Minimum wage to increase
"In the face of steadily rising costs and inflation, this historic plan to overhaul New York's minimum wage will ensure that the wages of those hit hardest by the affordability crisis - including women, single mothers and people of color -- keep pace with the cost of living," New York Gov. Kathy Hochul said.
Accessing employees’ social media accounts
Effective March 12, 2024, S2518A prohibits employers from requesting or requiring employees or applicants for employment to provide access to social media accounts.
College campus crime statistics
Colleges are required to post campus crime statistics on their websites, as well as investigate hate crimes. The institutions will also be responsible for informing students about how they plan to prevent hate crimes.
"Hate has absolutely no place in our state, and we will continue to do whatever it takes to make sure every New Yorker is safe from baseless violence that stems from prejudice," Hochul said.
Free school menstrual products
Senate Bill S5913A requires menstrual products to be offered for free in non-public schools.
"From simply updating the way certain products are referred to, to expanding access to vital resources for those who may need them most, as time progresses, so should our laws," Hochul said.
Lifeguards can be 15
Lifeguards at pools, beaches and children’s camps can be 15 if they are directly supervised.

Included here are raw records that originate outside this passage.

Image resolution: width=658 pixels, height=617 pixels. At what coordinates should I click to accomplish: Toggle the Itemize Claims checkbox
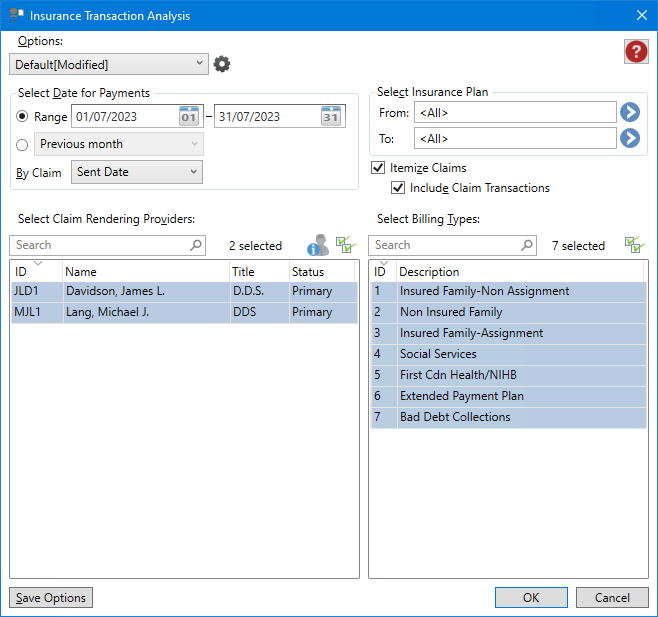click(378, 168)
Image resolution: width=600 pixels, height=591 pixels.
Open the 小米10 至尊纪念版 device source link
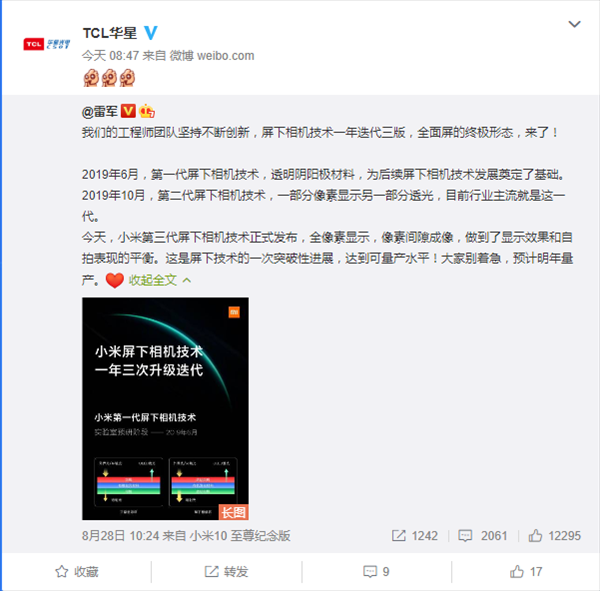pos(240,535)
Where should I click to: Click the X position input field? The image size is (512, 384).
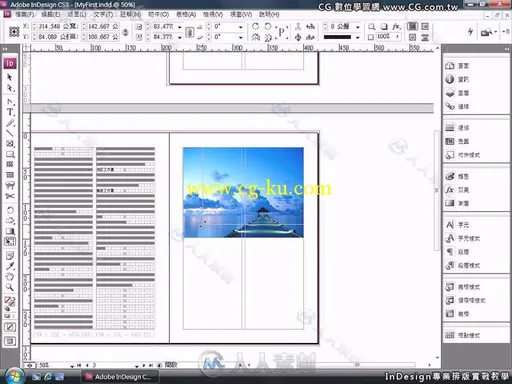[x=50, y=26]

"This legislation will help address the lifeguard shortage while ensuring that our children and fellow New Yorkers are supervised and safe in the waters," Hochul said.
Protecting New York tenants
NYCHA will have to give tenants written notice about water outages and when water is not safe for drinking or cooking.

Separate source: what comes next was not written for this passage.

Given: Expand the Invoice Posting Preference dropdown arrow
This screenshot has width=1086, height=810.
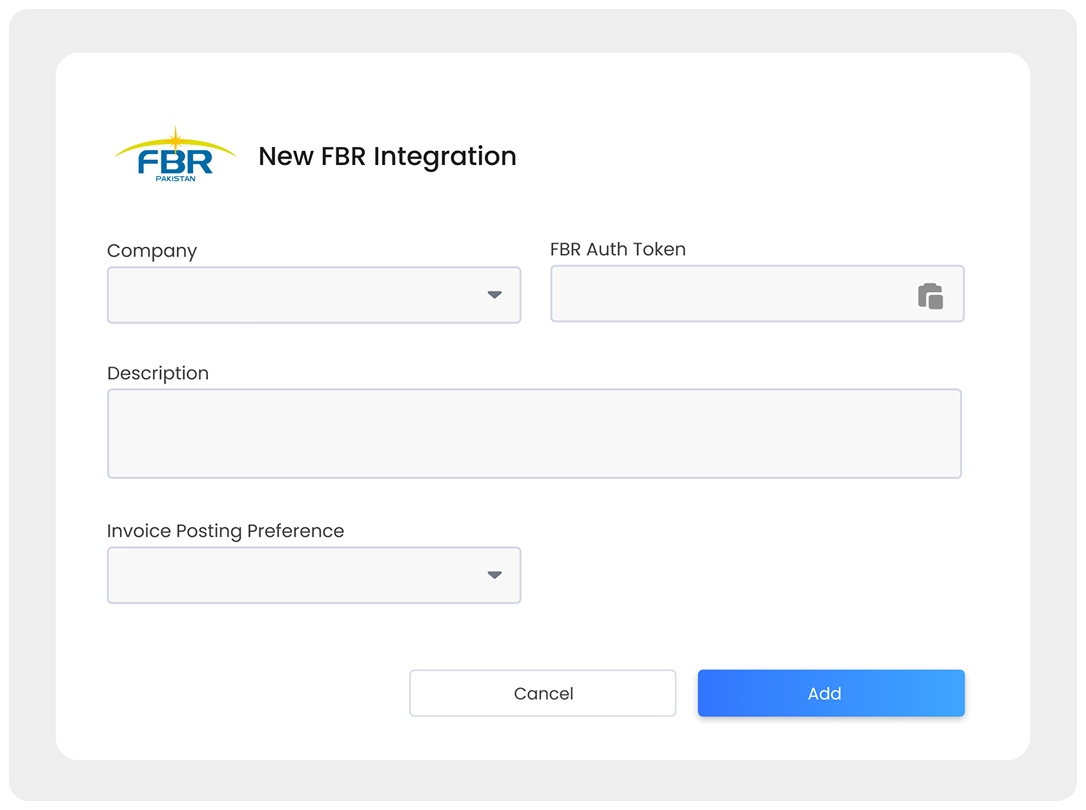Looking at the screenshot, I should point(495,575).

"New York has the highest percentage of renters of any state in the nation, and I’m proud to sign this legislation which will ensure tenants have additional, critical protections," Gov. Hochul said.
Statute of limitations
Gov. Hochul signed into law on Nov. 17, 2023, a bill amending the New York State Human Rights Law to extend the statute of limitations for filing claims of unlawful discrimination under state law to three years, which runs from the date of the alleged unlawful discriminatory practice. The previous deadline for initiating discrimination claims under state law was one year, except for claims of sexual harassment, which could be filed within a three-year statute of limitations period.
Wage theft charges
Effective Sept. 6, 2023, S2832A amended the penal law to streamline the way prosecutors can pursue wage theft charges on a criminal basis and bring new larceny charges for wage theft of an employee.